Festivals 30/08/2017

Retrouvailles à Villeperdue

Vendredi Distribution se risque à nouveau, après le documentaire "Pas comme des loups" de Vincent Pouplard il y a quelques mois, à sortir un moyen métrage en salles : "Villeperdue" de Julien Gaspar-Oliveri, à découvrir dès cette semaine.

Villeperdue nous conforte dans la conviction qu’il vaut mieux, et de très loin, un moyen métrage que, beaucoup trop souvent, un long s’étirant exagérément alors qu’il aurait gagné de toute évidence à se voir condensé sur un format plus adapté. Ce film de cinquante-deux minutes signé Julien Gaspar-Oliveri, sous les auspices d’une coproduction entre Année zéro et P.A.S. Productions, frappe par sa remarquable gestion de la durée, se refusant à broder autour de certaines situations lorsque cela ne serait pas justifié (on pourrait en donner mille exemples). L’argument narratif du film est pourtant très simple, mais riche de promesses éminemment fortes : une mère reçoit pour un week-end durant lequel elle s’apprête à fêter son anniversaire ses deux grands enfants – un fils et une fille dans la vingtaine – un an après la disparition de leur père, période durant laquelle aucun des deux n’est plus revenu à Villeperdue (la toponymie est éloquente, correspondant à une commune qui pourrait se trouver n’importe où en France profonde, même si on entrevoit l'entrée de l'aéroport de Caen...).

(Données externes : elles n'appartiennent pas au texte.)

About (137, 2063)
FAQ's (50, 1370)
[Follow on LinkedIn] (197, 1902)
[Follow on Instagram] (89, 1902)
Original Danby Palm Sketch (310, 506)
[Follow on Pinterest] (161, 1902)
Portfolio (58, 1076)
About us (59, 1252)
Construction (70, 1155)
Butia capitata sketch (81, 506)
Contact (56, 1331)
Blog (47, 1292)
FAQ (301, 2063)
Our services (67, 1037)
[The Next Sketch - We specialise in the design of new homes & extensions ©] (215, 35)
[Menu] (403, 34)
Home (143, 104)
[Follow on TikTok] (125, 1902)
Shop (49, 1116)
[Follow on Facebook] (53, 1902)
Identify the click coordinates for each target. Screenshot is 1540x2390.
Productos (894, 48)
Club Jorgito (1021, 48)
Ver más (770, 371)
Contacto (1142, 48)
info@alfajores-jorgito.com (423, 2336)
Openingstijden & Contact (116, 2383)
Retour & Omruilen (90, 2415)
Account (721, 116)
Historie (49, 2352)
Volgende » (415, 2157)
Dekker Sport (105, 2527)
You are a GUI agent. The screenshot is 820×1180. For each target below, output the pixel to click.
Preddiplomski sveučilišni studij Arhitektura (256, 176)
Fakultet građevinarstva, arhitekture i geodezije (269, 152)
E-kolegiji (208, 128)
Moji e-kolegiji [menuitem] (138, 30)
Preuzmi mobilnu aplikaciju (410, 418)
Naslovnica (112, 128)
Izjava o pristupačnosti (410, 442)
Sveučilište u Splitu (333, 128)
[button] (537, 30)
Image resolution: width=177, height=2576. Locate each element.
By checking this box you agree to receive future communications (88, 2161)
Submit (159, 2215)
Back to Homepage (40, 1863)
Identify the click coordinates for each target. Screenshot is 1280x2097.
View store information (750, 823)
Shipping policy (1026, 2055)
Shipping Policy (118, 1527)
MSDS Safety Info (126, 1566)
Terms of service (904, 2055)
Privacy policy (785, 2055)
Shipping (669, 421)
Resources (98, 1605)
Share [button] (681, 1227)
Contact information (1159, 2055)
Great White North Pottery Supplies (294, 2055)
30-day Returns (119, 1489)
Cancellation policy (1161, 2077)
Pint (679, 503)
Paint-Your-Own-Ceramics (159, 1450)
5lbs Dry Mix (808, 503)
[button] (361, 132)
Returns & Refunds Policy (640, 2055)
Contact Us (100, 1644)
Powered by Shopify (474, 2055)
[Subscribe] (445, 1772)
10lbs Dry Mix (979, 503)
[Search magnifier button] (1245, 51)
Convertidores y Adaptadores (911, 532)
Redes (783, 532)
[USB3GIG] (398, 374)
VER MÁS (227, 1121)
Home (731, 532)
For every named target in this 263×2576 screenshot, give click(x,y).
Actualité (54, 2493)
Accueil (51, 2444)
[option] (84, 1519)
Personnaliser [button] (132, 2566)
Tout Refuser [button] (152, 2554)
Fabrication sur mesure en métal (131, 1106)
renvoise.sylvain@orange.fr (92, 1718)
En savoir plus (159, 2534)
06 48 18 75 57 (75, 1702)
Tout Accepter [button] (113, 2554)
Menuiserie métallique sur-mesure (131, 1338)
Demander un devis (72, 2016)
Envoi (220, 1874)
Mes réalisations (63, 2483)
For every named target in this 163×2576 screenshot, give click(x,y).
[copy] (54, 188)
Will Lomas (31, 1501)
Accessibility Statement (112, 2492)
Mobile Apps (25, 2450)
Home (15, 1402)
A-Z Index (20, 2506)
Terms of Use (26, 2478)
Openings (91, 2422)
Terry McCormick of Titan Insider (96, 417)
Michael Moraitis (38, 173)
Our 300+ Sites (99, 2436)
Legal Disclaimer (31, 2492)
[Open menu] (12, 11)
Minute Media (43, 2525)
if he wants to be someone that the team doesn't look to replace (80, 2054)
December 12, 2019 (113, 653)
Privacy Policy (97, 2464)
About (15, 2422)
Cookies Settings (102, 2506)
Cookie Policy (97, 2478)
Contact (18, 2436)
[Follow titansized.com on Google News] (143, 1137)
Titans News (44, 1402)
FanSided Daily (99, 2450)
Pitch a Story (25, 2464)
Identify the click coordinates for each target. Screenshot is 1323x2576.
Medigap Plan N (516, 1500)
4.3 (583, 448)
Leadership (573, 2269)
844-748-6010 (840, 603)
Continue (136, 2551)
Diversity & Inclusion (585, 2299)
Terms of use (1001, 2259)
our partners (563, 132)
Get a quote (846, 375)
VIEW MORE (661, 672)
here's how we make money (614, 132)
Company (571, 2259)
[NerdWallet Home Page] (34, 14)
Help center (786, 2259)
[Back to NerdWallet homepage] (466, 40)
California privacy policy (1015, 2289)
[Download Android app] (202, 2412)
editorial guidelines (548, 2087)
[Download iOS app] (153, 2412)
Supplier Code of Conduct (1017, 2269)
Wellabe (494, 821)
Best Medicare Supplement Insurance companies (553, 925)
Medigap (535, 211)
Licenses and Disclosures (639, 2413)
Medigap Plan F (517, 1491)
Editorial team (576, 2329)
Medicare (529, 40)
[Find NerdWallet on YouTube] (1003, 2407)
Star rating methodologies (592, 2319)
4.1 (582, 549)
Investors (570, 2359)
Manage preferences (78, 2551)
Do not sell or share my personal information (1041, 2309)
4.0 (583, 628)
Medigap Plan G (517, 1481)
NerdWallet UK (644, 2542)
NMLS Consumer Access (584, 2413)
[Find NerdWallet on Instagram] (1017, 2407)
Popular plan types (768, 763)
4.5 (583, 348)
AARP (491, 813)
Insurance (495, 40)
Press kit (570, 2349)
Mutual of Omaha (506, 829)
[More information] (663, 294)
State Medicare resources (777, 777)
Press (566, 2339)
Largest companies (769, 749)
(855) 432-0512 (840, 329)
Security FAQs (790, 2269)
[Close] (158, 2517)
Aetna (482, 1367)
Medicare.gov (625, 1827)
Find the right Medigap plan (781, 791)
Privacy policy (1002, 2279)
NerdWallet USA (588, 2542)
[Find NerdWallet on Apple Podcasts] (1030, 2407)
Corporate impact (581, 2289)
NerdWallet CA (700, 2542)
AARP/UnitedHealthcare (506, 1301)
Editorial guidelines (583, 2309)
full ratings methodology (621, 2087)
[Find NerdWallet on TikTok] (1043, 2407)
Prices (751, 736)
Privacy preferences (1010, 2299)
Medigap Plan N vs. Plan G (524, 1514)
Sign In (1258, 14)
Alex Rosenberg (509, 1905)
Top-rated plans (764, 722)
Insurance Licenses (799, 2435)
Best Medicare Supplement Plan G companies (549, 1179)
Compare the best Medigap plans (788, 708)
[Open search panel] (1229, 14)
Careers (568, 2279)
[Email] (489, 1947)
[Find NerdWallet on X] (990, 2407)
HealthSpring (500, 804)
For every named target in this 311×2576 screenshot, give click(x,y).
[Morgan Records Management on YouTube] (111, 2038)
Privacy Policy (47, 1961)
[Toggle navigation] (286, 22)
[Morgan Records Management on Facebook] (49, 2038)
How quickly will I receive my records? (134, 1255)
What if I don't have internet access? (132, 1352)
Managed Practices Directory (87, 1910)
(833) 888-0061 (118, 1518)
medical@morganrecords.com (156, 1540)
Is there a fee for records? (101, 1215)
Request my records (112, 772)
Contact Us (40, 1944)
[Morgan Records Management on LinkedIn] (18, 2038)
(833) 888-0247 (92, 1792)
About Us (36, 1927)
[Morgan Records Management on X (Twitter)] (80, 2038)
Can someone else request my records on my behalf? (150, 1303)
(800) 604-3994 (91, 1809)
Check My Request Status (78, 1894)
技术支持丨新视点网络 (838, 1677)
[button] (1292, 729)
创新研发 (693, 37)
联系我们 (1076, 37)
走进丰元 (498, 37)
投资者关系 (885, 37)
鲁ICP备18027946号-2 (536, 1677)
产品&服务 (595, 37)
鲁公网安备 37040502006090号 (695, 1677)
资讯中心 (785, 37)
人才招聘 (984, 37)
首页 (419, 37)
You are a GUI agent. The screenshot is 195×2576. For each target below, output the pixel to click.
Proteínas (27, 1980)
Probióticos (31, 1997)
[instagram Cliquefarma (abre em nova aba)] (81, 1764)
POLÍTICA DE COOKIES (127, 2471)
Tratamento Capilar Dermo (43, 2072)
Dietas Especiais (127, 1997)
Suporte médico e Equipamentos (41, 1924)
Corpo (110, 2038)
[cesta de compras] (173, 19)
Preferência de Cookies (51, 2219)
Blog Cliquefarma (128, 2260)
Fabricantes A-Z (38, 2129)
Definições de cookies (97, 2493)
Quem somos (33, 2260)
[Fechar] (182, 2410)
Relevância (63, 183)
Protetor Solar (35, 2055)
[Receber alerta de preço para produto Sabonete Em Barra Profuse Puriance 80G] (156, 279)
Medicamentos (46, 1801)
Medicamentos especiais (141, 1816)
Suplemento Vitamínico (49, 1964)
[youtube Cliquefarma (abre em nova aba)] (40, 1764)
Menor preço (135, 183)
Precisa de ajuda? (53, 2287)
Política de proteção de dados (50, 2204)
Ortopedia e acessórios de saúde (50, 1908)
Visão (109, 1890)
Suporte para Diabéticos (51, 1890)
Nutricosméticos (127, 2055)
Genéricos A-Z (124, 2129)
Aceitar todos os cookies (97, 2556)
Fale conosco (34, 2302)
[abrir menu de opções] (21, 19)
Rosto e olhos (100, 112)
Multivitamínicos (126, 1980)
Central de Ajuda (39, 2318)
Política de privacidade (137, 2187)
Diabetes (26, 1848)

L’ombre de l'absent, quoique jamais nommé, plane, d’autant que la mère a “retrouvé quelqu’un”, ce qui est prématuré, sinon inimaginable pour ses rejetons qui, en outre, vivent cet “après” comme ils peuvent, se comportant parfois de manière aussi borderline que leur génitrice et en entretenant un rapport complexe mêlant affection et hostilité ouverte. Julien Gaspar-Oliveri ne recule jamais devant l’explosion des tensions, les engueulades, les reproches vociférés, les gestes qui dépassent les pensées, quitte à assumer une hystérie récurrente qui finit pourtant par toucher au cœur : lorsque Sandrine et Vincent semblent dégoûtés par le prétendu laisser-aller physique de leur mère (“Tu devrais te laver les cheveux, maman”) ou quand la jeune fille lui lance qu’elle la déteste, c’est évidemment d’un cri d’amour contrarié dont il s’agit, impossible à faire sortir...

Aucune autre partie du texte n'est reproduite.